Provided data:
--- START ---

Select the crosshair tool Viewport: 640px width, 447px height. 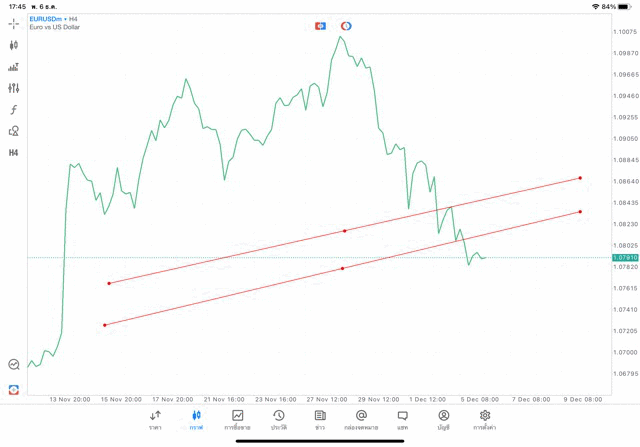coord(14,23)
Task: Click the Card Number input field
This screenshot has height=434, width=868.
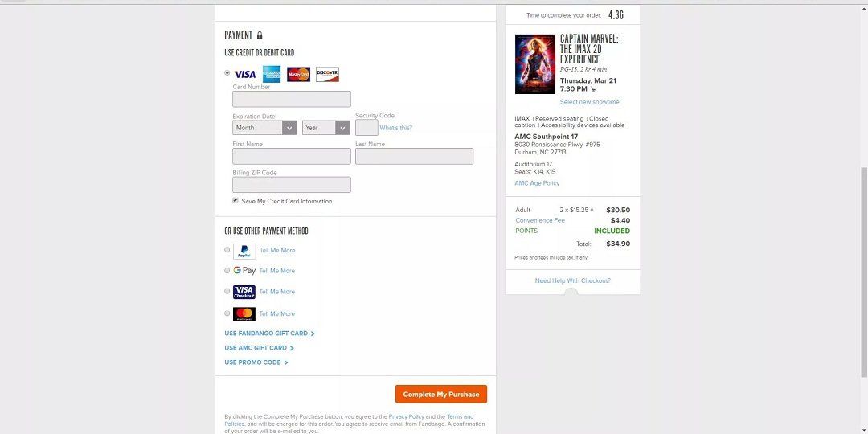Action: click(292, 99)
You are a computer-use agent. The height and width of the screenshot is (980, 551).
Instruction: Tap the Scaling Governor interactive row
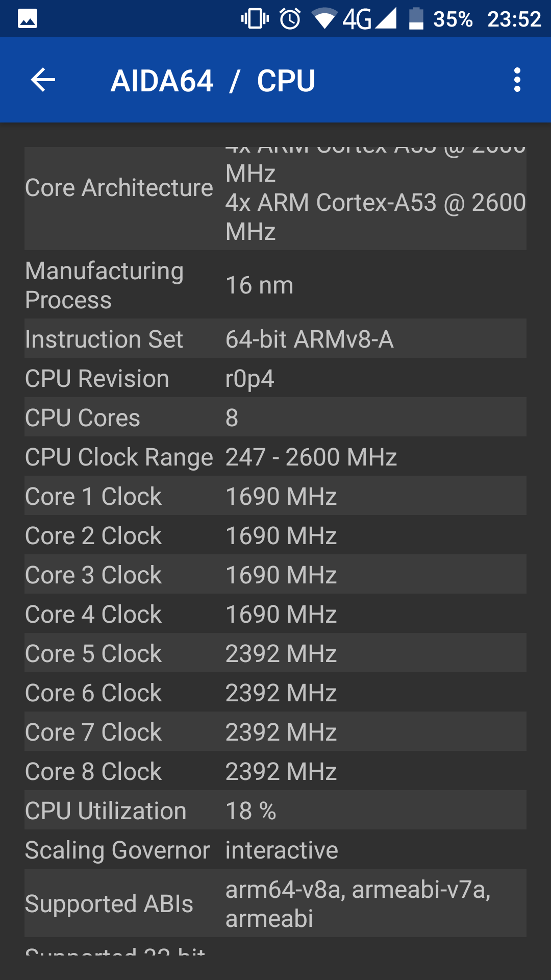(276, 850)
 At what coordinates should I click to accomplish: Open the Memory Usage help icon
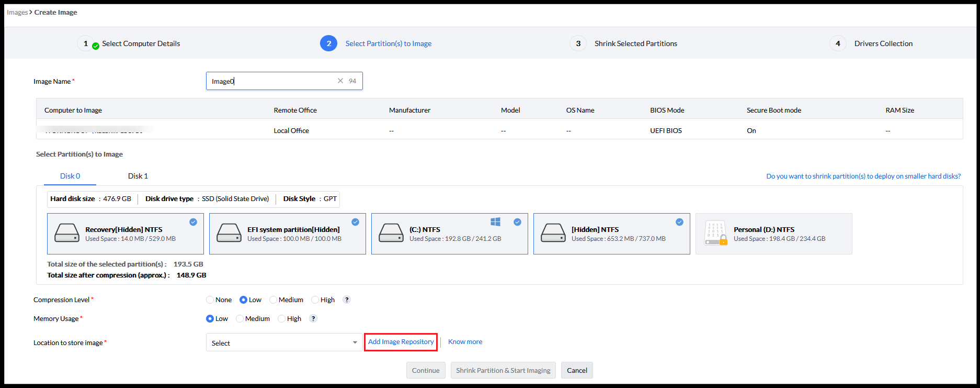click(x=313, y=318)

--- END ---

Above are the records; set down exactly the lines from the line containing "You are a computer-use" through their last line, leaving every picture out.

Problem solution:
You are a computer-use agent. The height and width of the screenshot is (980, 551).
Instruction: Tap the Scaling Governor interactive row
(276, 850)
 At what coordinates should I click to accomplish: Open the Memory Usage help icon
click(x=313, y=318)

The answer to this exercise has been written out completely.